Documentado solo en 200 casos pediátricos
El síndrome de Rohhad, que hasta ahora había sido documentado en unos 200 casos pediátricos a nivel mundial, presenta desafíos significativos debido a su naturaleza grave y los síntomas incapacitantes que provoca.
La aparición en adultos de esta enfermedad rara, que típicamente causa una rápida ganancia de peso, hiperventilación y necesidad de ventilación mecánica, ha llevado a los investigadores a reevaluar los criterios diagnósticos y considerar nuevas estrategias terapéuticas. Este caso específico en Talavera comenzó en 2019, cuando una paciente fue ingresada por insuficiencia respiratoria grave y evolución hipotalámica.
Obliga a redirigir el diagnóstico también en adultos
El descubrimiento de Rohhad en adultos plantea un desafío significativo para los especialistas de todo el mundo, quienes ahora deben estar atentos a síntomas similares en pacientes adultos. El reconocimiento de más casos permitirá una mejor comprensión de la dimensión real de esta enfermedad y podría conducir a la redefinición de sus criterios diagnósticos.
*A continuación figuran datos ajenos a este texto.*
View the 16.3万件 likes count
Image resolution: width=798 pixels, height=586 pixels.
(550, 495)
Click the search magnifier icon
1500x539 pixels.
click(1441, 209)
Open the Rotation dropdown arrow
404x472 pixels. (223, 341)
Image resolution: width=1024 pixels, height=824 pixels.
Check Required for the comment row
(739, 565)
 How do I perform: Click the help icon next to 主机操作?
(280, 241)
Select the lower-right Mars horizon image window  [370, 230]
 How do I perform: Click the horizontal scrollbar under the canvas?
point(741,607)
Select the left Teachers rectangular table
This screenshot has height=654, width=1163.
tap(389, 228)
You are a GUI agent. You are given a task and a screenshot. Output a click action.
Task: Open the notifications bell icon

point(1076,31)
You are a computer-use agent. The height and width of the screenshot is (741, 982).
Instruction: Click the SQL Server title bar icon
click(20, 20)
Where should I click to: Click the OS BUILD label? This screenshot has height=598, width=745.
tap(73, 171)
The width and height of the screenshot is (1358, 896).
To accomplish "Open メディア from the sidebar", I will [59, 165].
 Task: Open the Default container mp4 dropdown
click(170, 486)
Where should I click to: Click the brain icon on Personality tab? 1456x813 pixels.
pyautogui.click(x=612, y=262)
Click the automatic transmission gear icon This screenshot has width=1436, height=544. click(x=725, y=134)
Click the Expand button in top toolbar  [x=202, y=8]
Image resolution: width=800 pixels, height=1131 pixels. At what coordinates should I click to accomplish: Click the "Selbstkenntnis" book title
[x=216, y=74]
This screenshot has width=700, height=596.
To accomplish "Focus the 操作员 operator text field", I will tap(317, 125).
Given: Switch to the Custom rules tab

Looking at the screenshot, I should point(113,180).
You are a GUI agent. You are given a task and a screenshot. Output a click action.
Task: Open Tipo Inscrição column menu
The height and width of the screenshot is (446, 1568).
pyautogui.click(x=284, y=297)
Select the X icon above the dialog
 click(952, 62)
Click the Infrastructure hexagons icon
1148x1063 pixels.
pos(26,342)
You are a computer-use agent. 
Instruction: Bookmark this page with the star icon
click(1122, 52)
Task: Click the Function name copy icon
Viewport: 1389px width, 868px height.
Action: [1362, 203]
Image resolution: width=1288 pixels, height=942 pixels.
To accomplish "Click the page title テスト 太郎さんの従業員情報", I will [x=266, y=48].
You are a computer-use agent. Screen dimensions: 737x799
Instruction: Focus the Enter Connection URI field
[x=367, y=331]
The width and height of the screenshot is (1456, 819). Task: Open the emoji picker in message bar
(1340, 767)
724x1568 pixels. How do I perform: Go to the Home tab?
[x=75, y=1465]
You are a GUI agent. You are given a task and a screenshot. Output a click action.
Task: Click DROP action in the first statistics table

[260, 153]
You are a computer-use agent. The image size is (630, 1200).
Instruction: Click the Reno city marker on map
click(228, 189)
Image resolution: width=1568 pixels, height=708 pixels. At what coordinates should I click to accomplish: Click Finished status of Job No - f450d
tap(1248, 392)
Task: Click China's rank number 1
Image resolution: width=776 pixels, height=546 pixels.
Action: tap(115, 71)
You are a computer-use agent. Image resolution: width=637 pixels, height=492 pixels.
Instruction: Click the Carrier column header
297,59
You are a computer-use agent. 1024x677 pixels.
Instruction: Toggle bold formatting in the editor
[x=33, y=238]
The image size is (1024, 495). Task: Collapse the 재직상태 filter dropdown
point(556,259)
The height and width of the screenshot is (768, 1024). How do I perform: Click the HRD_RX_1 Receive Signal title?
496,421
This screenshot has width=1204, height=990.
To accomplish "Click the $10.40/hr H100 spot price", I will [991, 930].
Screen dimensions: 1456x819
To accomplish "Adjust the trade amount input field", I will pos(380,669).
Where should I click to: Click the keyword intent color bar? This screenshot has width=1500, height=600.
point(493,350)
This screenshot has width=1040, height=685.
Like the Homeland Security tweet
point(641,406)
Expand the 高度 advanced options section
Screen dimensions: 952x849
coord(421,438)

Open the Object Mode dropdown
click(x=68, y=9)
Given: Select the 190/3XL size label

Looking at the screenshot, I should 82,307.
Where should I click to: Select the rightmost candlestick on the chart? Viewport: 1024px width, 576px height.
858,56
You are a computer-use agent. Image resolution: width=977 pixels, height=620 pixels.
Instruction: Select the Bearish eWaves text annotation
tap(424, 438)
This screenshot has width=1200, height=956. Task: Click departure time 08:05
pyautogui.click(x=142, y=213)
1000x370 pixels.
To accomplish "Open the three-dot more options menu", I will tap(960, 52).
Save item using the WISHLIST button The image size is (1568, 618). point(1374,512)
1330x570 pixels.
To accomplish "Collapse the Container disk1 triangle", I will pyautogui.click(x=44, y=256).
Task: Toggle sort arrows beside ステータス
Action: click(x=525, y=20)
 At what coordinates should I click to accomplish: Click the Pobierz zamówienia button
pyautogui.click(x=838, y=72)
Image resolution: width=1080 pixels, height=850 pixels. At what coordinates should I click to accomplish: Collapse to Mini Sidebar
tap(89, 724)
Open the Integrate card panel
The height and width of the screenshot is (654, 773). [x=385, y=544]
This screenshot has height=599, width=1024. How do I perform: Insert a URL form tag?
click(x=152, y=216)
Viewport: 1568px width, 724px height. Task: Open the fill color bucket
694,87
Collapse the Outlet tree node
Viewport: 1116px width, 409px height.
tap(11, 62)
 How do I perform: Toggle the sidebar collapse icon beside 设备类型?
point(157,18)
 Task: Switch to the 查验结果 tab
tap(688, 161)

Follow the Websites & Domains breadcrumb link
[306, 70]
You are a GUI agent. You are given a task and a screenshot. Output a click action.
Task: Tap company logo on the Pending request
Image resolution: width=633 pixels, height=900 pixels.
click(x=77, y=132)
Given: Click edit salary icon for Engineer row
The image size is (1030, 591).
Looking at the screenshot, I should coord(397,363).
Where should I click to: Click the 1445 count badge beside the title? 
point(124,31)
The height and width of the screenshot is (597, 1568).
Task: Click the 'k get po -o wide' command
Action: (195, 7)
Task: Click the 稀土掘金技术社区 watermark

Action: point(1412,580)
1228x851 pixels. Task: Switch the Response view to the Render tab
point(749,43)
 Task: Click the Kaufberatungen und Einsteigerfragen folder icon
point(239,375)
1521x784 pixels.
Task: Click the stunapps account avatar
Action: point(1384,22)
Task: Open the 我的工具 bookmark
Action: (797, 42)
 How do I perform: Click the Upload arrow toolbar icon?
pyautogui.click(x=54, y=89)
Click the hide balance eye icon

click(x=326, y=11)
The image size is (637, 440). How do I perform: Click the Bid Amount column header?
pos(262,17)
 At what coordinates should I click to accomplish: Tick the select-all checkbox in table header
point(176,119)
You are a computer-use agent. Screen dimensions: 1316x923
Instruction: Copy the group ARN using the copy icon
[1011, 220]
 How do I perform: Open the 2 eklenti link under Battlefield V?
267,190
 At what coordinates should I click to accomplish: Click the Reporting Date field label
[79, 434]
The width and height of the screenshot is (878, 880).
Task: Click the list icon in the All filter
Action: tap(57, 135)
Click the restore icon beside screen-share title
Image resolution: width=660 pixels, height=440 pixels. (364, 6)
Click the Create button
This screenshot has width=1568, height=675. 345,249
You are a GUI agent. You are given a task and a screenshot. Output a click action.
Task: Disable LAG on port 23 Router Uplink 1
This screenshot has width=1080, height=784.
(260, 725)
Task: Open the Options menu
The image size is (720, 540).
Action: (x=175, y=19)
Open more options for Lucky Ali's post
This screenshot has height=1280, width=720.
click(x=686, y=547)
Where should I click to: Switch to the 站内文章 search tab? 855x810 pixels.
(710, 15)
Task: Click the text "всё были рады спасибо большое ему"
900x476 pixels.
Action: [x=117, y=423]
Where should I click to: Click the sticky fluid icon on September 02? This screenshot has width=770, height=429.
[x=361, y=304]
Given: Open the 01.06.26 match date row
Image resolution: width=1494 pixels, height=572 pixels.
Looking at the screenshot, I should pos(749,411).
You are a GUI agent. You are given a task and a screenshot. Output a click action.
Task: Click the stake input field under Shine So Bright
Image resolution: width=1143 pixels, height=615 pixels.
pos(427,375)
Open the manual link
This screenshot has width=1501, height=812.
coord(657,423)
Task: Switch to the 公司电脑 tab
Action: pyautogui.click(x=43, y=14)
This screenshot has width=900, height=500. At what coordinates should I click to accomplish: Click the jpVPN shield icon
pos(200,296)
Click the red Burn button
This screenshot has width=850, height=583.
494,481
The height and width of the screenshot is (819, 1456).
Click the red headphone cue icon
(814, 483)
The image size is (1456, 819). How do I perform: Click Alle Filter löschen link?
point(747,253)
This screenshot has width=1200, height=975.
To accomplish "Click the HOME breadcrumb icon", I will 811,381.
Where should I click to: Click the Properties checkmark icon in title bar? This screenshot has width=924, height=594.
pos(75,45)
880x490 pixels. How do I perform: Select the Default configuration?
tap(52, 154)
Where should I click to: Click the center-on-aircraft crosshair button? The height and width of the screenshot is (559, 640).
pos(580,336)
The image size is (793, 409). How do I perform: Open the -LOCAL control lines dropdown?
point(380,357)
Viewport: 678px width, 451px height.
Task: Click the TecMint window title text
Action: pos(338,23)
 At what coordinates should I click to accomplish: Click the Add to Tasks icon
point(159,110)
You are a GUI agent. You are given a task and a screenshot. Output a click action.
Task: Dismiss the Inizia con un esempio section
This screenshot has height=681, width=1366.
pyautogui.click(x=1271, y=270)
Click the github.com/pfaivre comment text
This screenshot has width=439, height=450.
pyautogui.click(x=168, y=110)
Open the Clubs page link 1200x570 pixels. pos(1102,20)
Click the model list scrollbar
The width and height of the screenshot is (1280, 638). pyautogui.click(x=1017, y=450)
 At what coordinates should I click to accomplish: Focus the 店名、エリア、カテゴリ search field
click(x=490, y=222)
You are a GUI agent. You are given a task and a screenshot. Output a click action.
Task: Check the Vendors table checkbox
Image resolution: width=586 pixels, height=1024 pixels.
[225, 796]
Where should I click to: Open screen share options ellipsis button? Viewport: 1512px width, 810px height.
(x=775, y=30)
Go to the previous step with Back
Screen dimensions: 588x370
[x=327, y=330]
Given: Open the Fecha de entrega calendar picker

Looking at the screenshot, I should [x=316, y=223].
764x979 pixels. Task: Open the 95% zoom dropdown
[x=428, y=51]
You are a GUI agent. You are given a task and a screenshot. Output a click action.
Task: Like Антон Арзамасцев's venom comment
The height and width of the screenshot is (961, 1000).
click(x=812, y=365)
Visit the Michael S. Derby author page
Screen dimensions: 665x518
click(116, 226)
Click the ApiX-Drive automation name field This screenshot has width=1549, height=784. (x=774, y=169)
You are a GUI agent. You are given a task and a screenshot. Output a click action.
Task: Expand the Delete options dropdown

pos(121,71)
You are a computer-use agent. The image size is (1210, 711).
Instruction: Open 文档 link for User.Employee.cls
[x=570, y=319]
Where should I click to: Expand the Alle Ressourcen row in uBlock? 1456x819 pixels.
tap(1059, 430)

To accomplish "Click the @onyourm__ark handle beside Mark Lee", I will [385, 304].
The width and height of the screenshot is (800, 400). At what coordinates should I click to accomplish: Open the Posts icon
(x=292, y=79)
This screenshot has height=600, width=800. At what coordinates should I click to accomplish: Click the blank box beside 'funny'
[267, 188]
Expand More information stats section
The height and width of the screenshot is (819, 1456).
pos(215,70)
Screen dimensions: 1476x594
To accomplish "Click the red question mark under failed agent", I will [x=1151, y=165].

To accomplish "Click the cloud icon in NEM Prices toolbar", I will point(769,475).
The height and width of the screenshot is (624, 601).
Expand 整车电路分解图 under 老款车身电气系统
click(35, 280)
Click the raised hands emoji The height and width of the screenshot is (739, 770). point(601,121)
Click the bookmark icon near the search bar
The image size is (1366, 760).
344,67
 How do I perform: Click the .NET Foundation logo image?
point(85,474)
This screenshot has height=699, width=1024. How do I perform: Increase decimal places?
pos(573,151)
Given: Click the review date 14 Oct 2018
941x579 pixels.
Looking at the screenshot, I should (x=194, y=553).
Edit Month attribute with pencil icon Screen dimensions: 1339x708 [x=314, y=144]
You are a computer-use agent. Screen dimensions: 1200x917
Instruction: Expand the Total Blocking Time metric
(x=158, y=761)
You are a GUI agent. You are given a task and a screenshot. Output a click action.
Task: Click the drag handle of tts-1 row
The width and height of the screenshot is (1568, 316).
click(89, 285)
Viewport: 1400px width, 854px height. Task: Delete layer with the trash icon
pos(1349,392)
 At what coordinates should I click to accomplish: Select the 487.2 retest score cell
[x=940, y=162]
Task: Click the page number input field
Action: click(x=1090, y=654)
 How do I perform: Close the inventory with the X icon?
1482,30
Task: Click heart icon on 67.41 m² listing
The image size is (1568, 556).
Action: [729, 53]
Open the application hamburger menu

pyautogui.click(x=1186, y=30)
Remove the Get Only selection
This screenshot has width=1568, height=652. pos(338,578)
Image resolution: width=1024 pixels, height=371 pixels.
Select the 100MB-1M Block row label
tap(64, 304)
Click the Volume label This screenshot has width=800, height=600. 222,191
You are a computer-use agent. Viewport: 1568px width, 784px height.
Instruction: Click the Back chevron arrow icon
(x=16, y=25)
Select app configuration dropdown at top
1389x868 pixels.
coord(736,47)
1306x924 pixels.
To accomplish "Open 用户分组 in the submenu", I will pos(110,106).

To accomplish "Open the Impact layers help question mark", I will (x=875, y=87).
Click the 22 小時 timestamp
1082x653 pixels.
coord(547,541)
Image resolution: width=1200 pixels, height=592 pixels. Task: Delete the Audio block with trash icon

Además, este hallazgo enfatiza la necesidad urgente de desarrollar tratamientos eficaces, dado que actualmente no existe una solución específica para este síndrome altamente invalidante.
Las enfermedades raras, como el síndrome de Rohhad, representan un desafío global debido a su baja prevalencia y la complejidad de sus síntomas. Según la Comisión Europea, estas enfermedades afectan a un número limitado de personas pero tienen un impacto profundo en la calidad de vida de los pacientes. En conjunto, se estima que las enfermedades raras afectan a un 6-8% de la población mundial, lo que equivale a más de 300 millones de personas. En España, aproximadamente 3 millones de personas conviven con alguna enfermedad rara, destacando la necesidad de una mayor inversión en investigación y recursos terapéuticos.